__TEXT SHOWN__

···

Marie Hayes also wanted to mention that in the study the sub-committee did on this subject which was done in conjunction with the administration over an academic one-year period, one of the issues for many of the people involved is the worry that academic quality may be at stake for either question 13 or the idea of being popular with the students. Because as we know, when we push for higher performance, give more difficulty tests, ask students to do additional assignments, they sometimes to do not get positive feedback from that. In fact those are the activities we should be rewarding. As Dr. Nunez stated, we want to produce a University of Maine graduate that will be recognized as distinctly from this campus. Anything that would improve academic quality without a cost should be taken seriously.
Peter Hoff commented that not only as a university officer but also as a person who devoted 10 years to helping work to define the evaluation of teaching and helping people become better teachers. He said that if he had a vote he would vote to approve the motion. He said he would vote for it more enthusiastically if the motion was even broader in its scope. He said that a task force should be formed to look at all the ways we encourage and evaluate teaching at the university, not just the evaluation form. What research that has been done on this subject is strongly supportive of the notion that students are very good judges of teaching. The debate over student evaluations could go on forever. The fact is that we should listen to our students and they can tell us a great deal. He still feels that peer committees should be encouraged to go into the classroom and watch an instructor. The best definition of teaching he’s ever heard is to define teaching as the act of creating circumstances where learning will occur. This is where he comes around to question 13 being the sum of the parts issue. He’s not sure if you added up the sum of all of the parts is any of them really get at the definition of what does this professor do to create circumstances where learning will occur, no matter what the performances are that lead to that point.

···

Screen-element location records:
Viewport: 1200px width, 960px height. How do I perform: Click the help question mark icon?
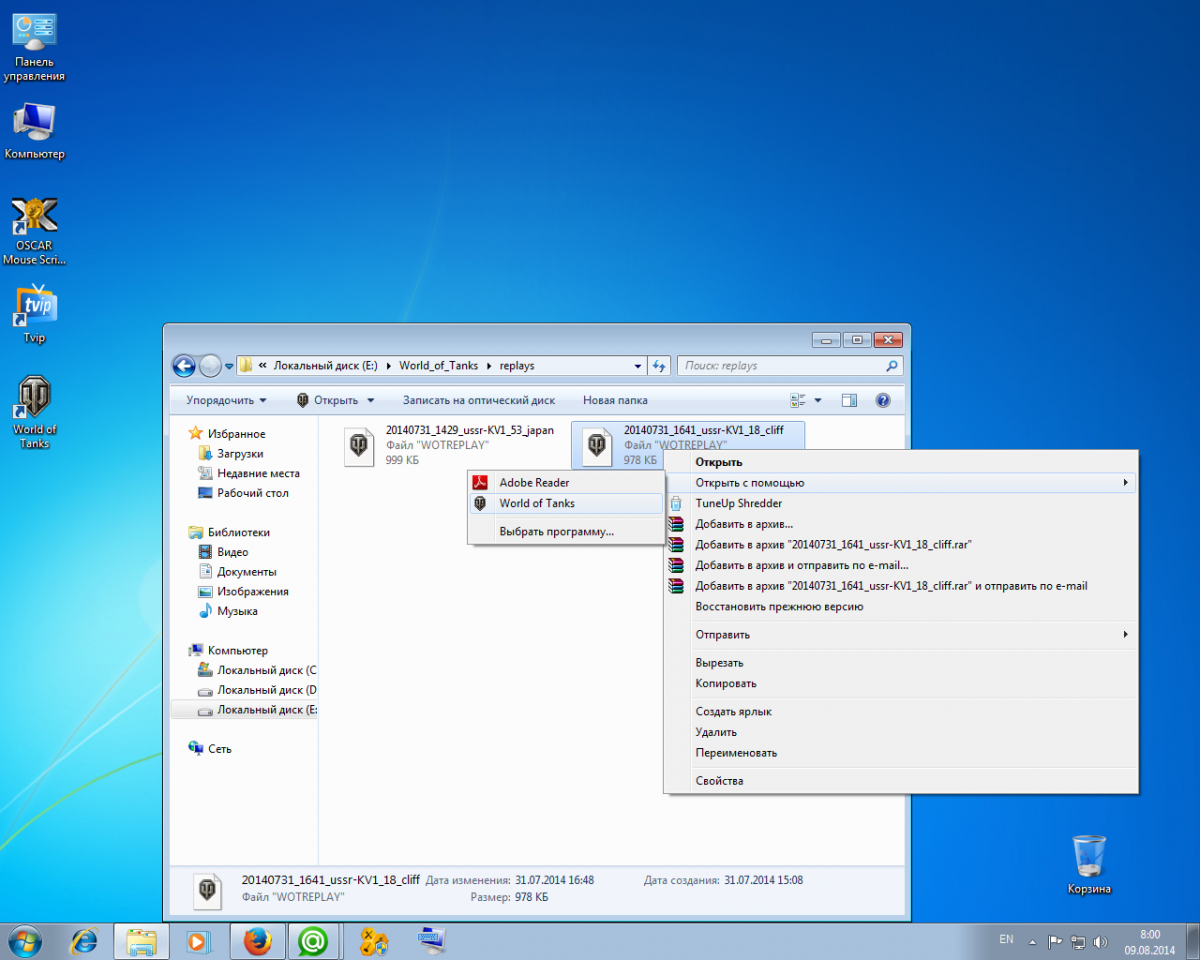pyautogui.click(x=882, y=400)
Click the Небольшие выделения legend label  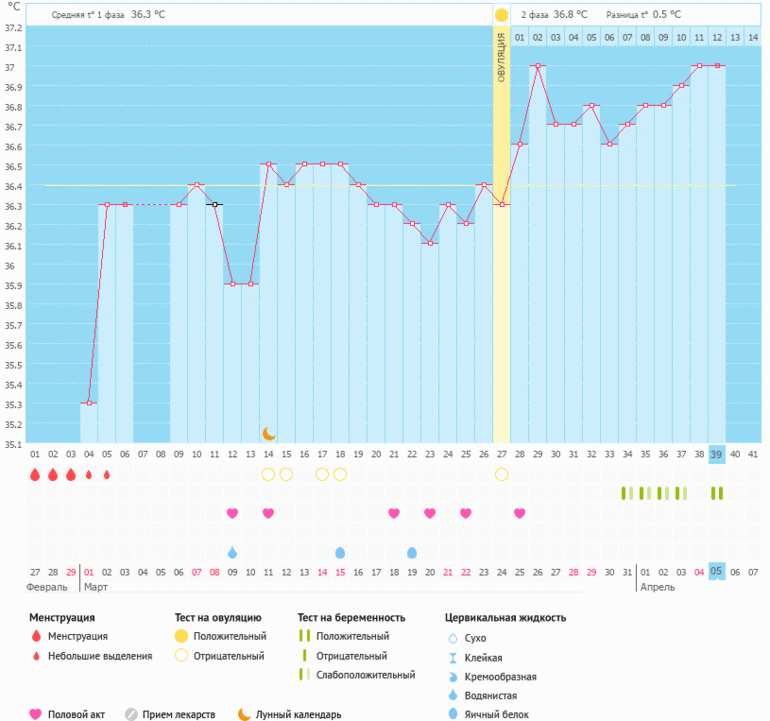(100, 656)
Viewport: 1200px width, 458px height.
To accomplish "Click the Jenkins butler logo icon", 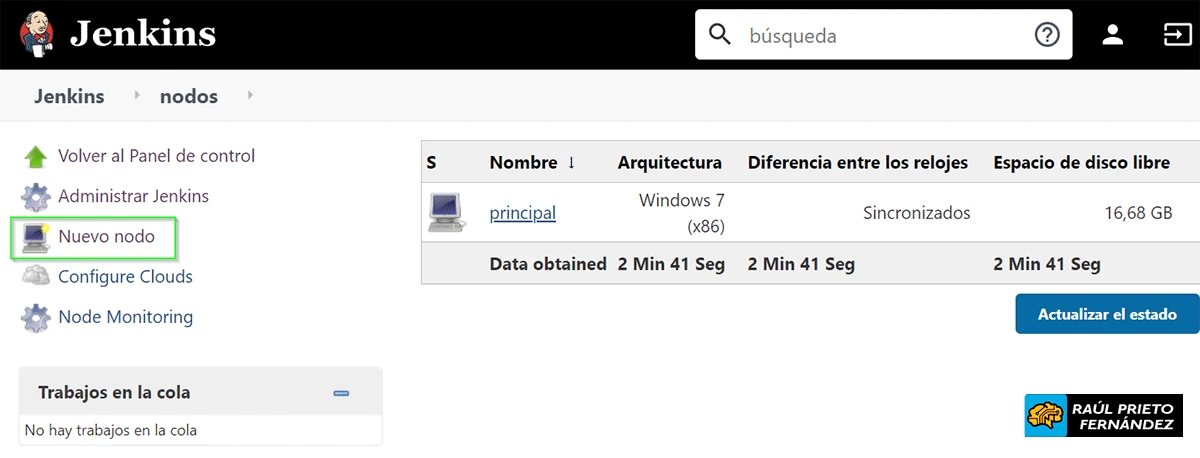I will [x=36, y=35].
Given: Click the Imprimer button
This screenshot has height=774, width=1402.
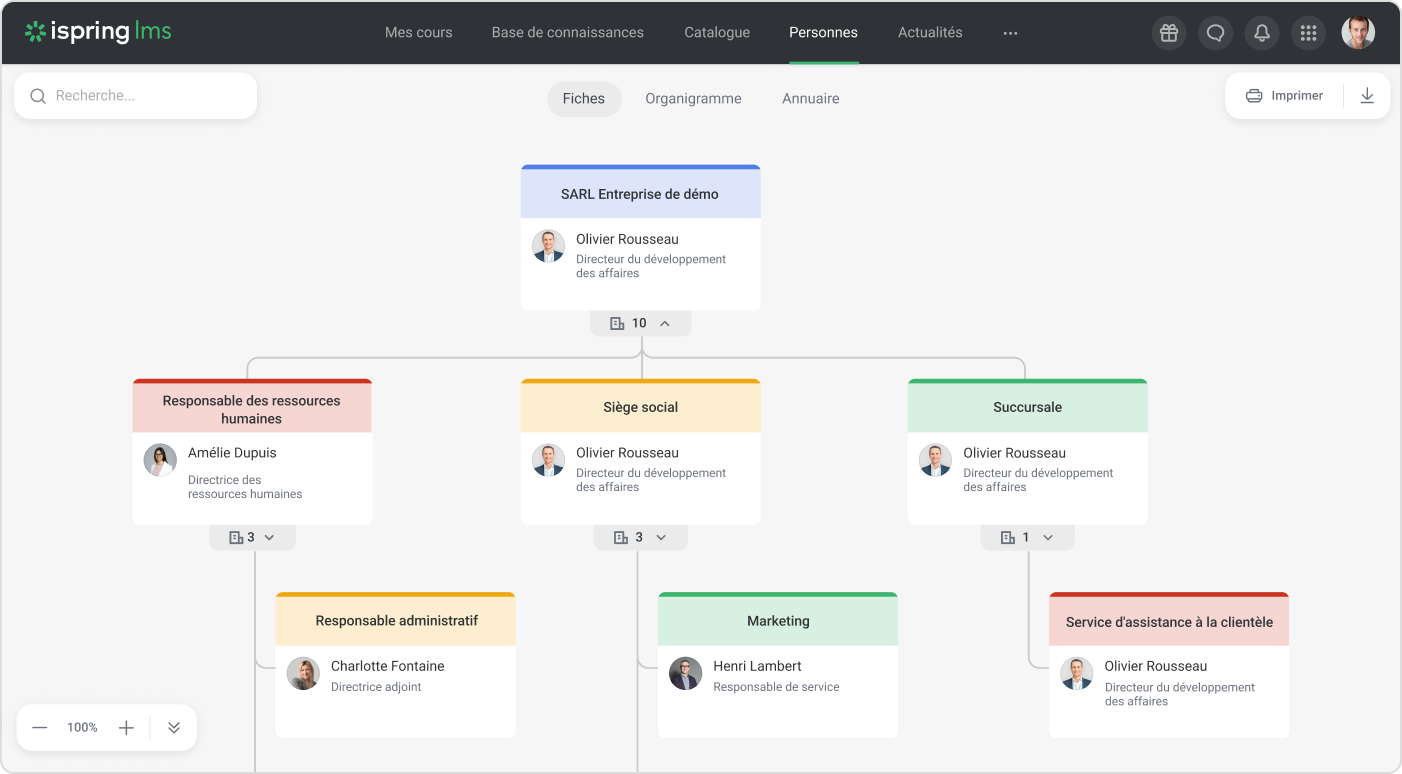Looking at the screenshot, I should pos(1284,95).
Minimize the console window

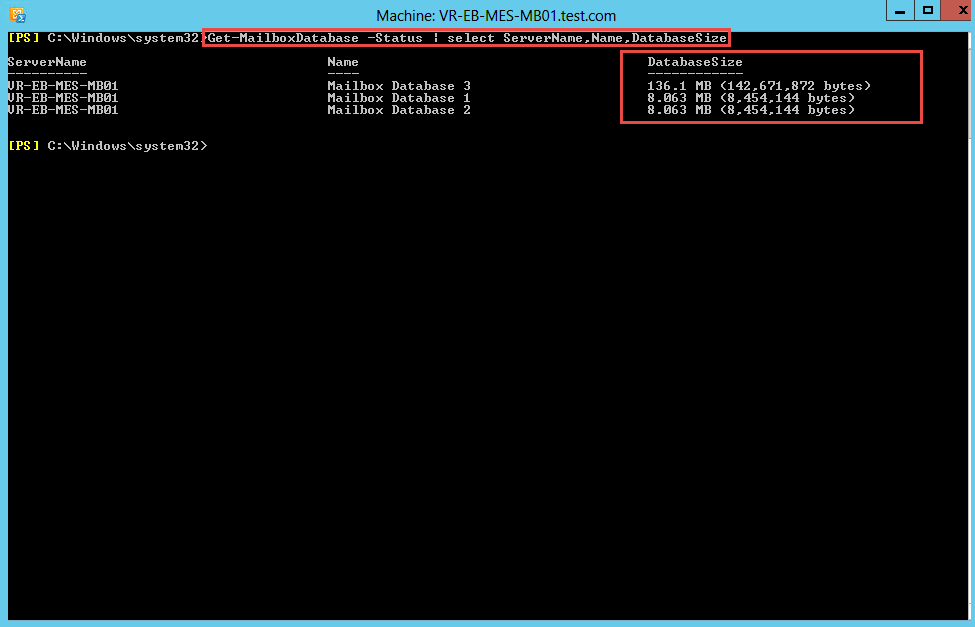pyautogui.click(x=900, y=11)
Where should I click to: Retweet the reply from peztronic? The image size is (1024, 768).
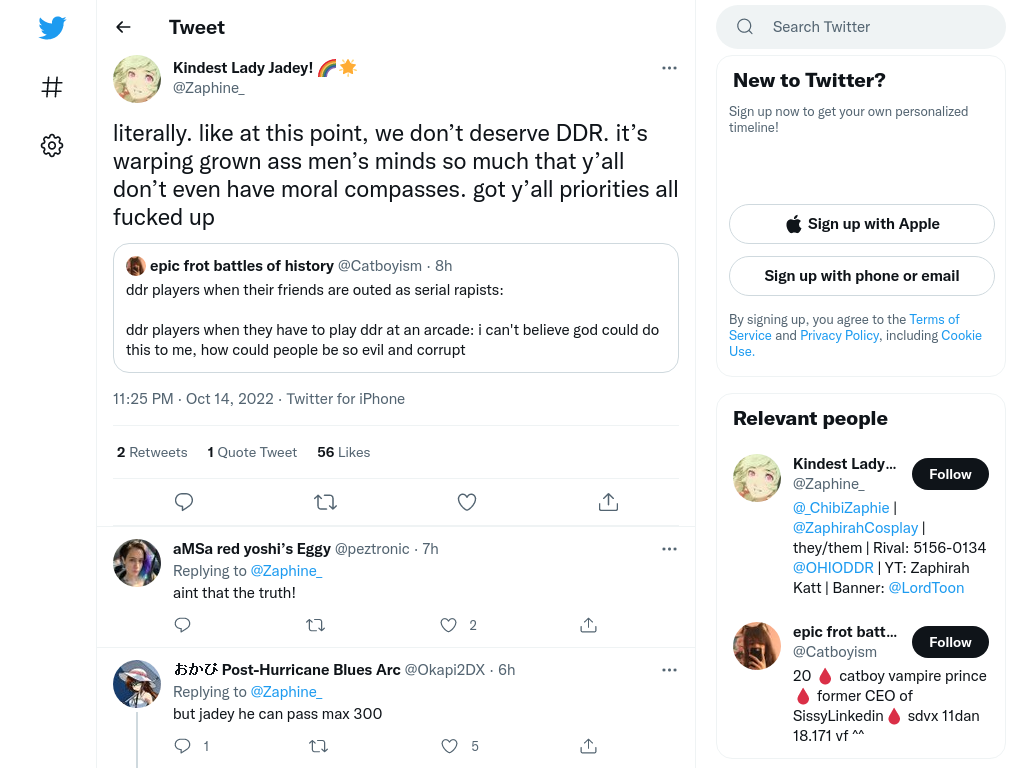315,625
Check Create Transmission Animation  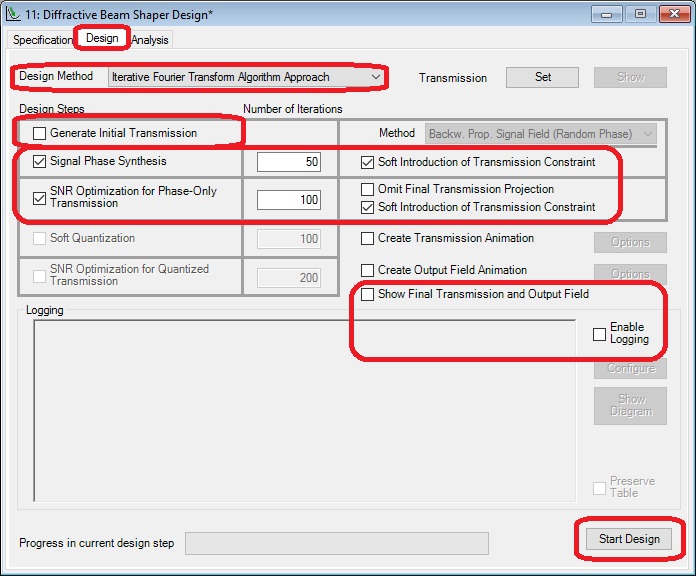click(x=368, y=239)
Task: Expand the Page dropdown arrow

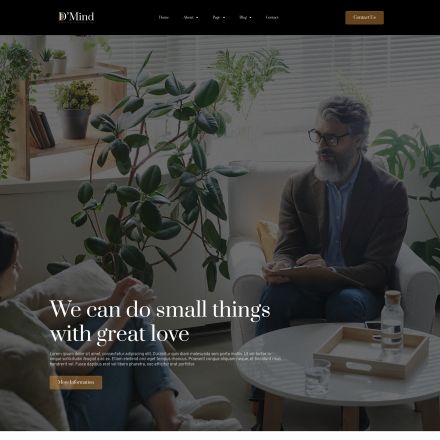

···

__TASKS TO CARRY OUT__
**a)** According to the meeting remarks on evaluating teaching, what is the best definition of teaching that Peter Hoff has ever heard?
**b)** Carry the meeting remarks on evaluating teaching further, picking up after their final sentence.

__TASK-BY-TASK OUTPUTS__
**a)** Teaching is the act of creating circumstances where learning will occur.

**b)**
Kathleen March gave an example where she discussed the evaluation form with some of her upper level students in her Spanish class. She said, referring to question 1, “How prepared was the instructor for class?”, that some of her students were not sure what “prepared” meant in the question. On question 4, “How clearly did the instructor present ideas and theories?”, she questioned who defines “clearly”, is it clear to the student or the instructor.
Someone mentioned that they will try to include a friendly amendment to the motion to include student representative as part of the group who will work on the new alternate form.
Alla Gamarnik questioned what a student representative would add to the committee. She said the purpose of the motion is not to count the forms as they are used now as less important or more important.
There continued to be some discussion about including student representatives in the process.
Kathleen March clarified the friendly amendment reading the portion of the motion that it would affect as “ The committee will work closely with faculty senators, the Center for Teaching Excellence, representatives of the Provost, students, and other groups on campus concerned with this issue.”
President Pearce called a vote on the amended motion.
The motion passed unanimously.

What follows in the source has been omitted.